10.1 A obediência à Shari’ah Al Islamia

Vimos que o Islã reforma os maus hábitos em bons, reativa o raciocínio e promove a elevação social do homem. Nesse entendimento, compreendemos que, historicamente, não houve alteração no seu texto religioso, conservando a Shari’ah Al Islamia sua originalidade através dos tempos. Mas tudo isso se deve aos ulemas que se perfilam, quer nos desertos ou centros urbanos, como escudos, verdadeiros guardiães da manutenção da autenticidade do Al Qu’ran.

Para tanto, contaram com uma admirável colaboradora, a fonte oral, com a qual, inicialmente, puderam transmitir a tradição islâmica. A transmissão oral é uma prática espontânea, por vezes fixada nos escritos em papiros, madeiras, ossos etc. A apreciação do valor do ensinamento oral, assegurou, ininterruptamente, que as primeiras gerações árabes guardassem e levassem, através do comércio aos diferentes povos da África e da Ásia, as linhas gerais do Islamismo.

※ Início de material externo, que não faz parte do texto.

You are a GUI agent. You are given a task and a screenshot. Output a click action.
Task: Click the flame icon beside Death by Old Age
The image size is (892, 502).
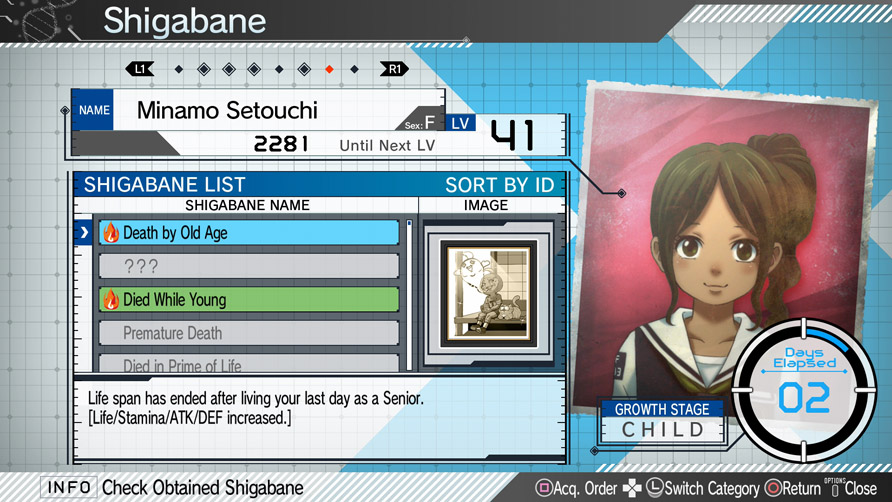coord(111,233)
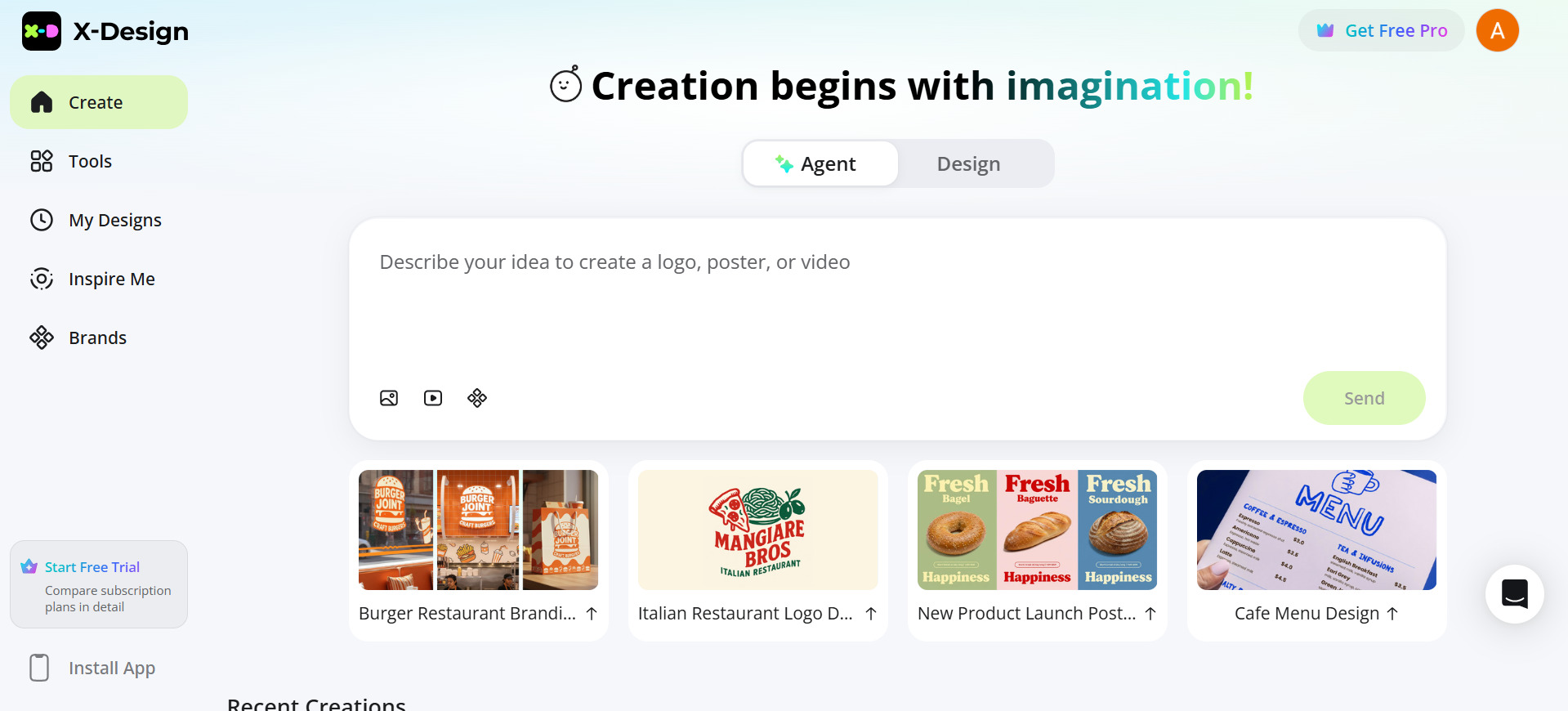Click arrow beside Burger Restaurant Branding prompt
This screenshot has height=711, width=1568.
point(592,614)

Assim, a responsabilidade da promoção da cultura árabe-islâmica, oralmente efetuada, proporcionou o domínio de quase a totalidade das tribos árabes, pois algumas não responderam imediatamente ao chamado do Profeta Mohammad (S.A.A.W.S.). Daí, admitirmos que a tradição islâmica foi garantida, inicialmente, pelos povos dos desertos. Isto porque a transmissão oral tem efeito instantâneo, determinando o fortalecimento do conhecimento pela necessidade de fixar na memória o aprendizado; posteriormente, a escrita e a leitura foram ensinadas.

Proporcionalmente à grandeza dos povos beduínos, os costumes bárbaros foram sendo abolidos, aperfeiçoando o valor moral com a religião. A grande vantagem da escrita árabe é a sua permanência, dando continuação às expressões dos antepassados de maneira clara e persuasiva. Precisamente, esta escrita exprimiu e concretizou a universalidade do Al Qu’ran. Não cometeríamos erro ao afirmar que o estilo da sua linguagem é inigualável. As idéias, reflexões e fatos, notoriamente, ocupam cinco consideráveis momentos: 1) Remontam ao tempo anterior ao Profeta, formulando características próprias da época pré- islâmica. 2) Sistematizam as normas de viver do ser humano a qualquer tempo e lugar (universalidade). 3) Instruem a obrigação religiosa de conscientizar a justiça, o direito e o dever de cada pessoa perante o Estado e o seu semelhante. 4) Atingem a compreensão do futuro, motivando os muçulmanos ao estudo das ciências. 5) Promovem o respeito à unicidade.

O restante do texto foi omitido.